The day the travel ban went into effect, Joe wasn't angry so much as he was sad.
He'd been angry for weeks, as had they all; but slowly that anger had given way to determination to fight back. Even a bit of pride had worked its way in. No amount of self-admonishment -
You're not Luke Skywalker or Victor Lazlo, this isn't a computer game, women are going to die before it's all over
- could rid him of that sense of being one of the good guys, even though he really wished it would. He had, of course, been damn careful to keep all that to himself, and at least he had succeeded at that.
All those thoughts - and others like them - roared through his mind once again as he and his passenger approached the state line. Angela stiffened in the passenger seat of the van as the flashing red and blue lights came into view on the horizon. "You're kidding me, they're actually stopping people?" she said, real fear seeping into her voice for the first time since Joe had picked her up at her mother's house.
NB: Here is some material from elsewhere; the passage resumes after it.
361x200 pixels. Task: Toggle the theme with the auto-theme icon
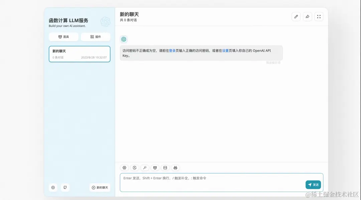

"It's the very first day," Joe said. "They're probably making a big show of it for the occasion. I wish we'd thought of that." He and Margie and Lisa had thought of plenty of contingencies - but not that particular one.
"Same here," Angela said.
"Well, there's one thing we did think of," Joe said. "There's a trunk in the back, under the bench seat. If you get in now, they'll never know."
"That's not safe!" Angela snapped.
"I'll drive slow," Joe replied. "No choice for the moment, huh?" He gazed longingly at the state line and the safety it offered, just past the roadblock. From there it was only ten miles into Halmerstown - if they made it across.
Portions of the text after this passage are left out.